Steve Greene, who ran cross country in high school, vowed that he never again would run unless he was “being chased by a bear.”
He broke that vow to participate in the 13th annual Desert Nun Run at Kiwanis Park on March 5.
“Since this is for the Poor Clares out in Tonopah, that’s a good cause, so I thought, ‘Alright, fine. I’ll strap on the shoes and do another run,’” Greene said.
Greene took second place in the men’s 40-49-year-old division. His wife, Becky, took third in the women’s 40-49 age group. One of their daughters, Avery, was second in girls’ 11-12, and one of their sons, Donovan, won the boys’ 13-14.
“A bunch of us moms who have lots of kids and not a lot of time were training for the 5K and doing our best,” said Becky, who ran with other members of the Sacred Heart Home Educators, a Catholic home-schooling association.
“I’m glad it’s done. I think I’m going to go throw up,” she said, jokingly.
The annual Desert Nun Run raises money to support the Poor Clares of Perpetual Adoration at Our Lady of Solitude Monastery in Tonopah, affectionately known as the “Desert Nuns.” The Poor Clares are a Roman Catholic religious order of nuns who live a cloistered life focused on prayer and dedicated to Eucharistic adoration — a practice based on the Catholic teaching that once consecrated, the elements of bread and wine used for Holy Communion become the body and blood of Christ.
The order is named for St. Clare of Assisi, a contemporary of St. Francis, who founded a community of women desiring to live in the Franciscan tradition. Founded in France in 1854, the Poor Clares have independent monasteries throughout the U.S. The Tonopah monastery was founded in 2005. Money raised from previous runs supported its building efforts. This year’s funds go toward landscaping.
“We’re six strong, and we have two women in formation,” said Sister John-Mark Maria, the order’s extern nun who acts as a spokeswoman. “Because the monastery is now complete, we are expecting the floodgate doors to open for vocations.”
There was even a popup confessional at the park.
Because of the COVID-19 pandemic, last year’s became a virtual run. The nuns mailed out T-shirts to registrants, who then submitted photos of themselves participating. One family in California sent photos with the ocean in the background. Another submitted photos on horseback.
After the hiatus, more than 1,000 were on hand at Kiwanis on March 5.
“It’s been something that we’ve been striving for, to have some normalcy back in life, both within our community and with the greater community,” Sister John-Mark Maria said. “It’s such a great event to bring people to know about the Lord and that there’s sisters in Arizona that are praying for them.”

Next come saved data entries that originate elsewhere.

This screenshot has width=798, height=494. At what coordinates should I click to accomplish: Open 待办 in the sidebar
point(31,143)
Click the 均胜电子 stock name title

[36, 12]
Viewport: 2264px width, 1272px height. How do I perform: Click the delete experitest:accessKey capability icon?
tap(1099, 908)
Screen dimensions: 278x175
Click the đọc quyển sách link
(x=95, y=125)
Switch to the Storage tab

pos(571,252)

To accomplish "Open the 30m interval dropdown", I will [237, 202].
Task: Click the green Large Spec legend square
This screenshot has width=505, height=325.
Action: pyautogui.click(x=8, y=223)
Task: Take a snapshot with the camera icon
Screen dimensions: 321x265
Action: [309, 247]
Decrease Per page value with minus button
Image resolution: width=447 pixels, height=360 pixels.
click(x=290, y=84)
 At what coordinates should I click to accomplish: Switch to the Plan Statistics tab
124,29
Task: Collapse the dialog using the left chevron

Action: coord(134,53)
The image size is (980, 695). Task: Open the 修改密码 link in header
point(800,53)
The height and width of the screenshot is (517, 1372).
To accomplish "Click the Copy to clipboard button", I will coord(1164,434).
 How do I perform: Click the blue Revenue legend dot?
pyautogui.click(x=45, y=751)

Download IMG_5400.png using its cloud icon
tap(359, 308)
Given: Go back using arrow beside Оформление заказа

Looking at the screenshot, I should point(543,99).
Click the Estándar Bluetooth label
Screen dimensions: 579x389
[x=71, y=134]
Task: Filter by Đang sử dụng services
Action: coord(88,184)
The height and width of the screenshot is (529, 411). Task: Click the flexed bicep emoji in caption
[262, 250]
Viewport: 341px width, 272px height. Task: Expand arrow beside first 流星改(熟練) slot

Runners Jen Bradley and Christine Patterson, with their families, share an attraction to the run’s communal gathering.
“We’ve been doing it for years,” Bradley said. “It’s such a nice Catholic event, and you’re around so many other faithful Catholics. It’s just a good community event.”
During the run, Bradley and Patterson both donned T-shirts representing LifeRunners, an international running group.
“By wearing the shirts to the run, we’re able to evangelize,” said Patterson. “Lots of people comment on them, and it brings up conversation about the pro-life community and supporting them more.”
Although several of the Desert Nuns made a rare excursion from their monastery, they didn’t run. Their absence in the field was offset by members of the Servants of the Plan of God, another community of Catholic sisters that serve at Our Lady of Mount Carmel Catholic Parish in Tempe.
“They have a beautiful vocation,” Sister Monica Nobl said of the Desert Nuns.
She added that participating was a way of “showing our faith through sports.”
Sister May Olanolan adapted her veil with a white baseball cap to keep out the sun during her run.
“I love running with my habit — the habit is part of our identity, and we want to show our faith,” she said. “I want to show we are consecrated women, and we’re going show the beauty of the Church for anyone to see it. I don’t want to take it away, even for a run.”
The Very Rev. Don Kline, pastor of St. Bernadette Catholic Parish in North Scottsdale and vicar forane overseeing Catholic parishes in the Diocese of Phoenix’s Northeast Deanery, has emceed the run almost every year from its inception.
“I truly believe that the world needs to experience the incredible mission that is the Poor Clares and support them because the world has lost its focus,” Kline said. “The Poor Clares have a way of keeping us on track on what is truly important and good and beautiful.”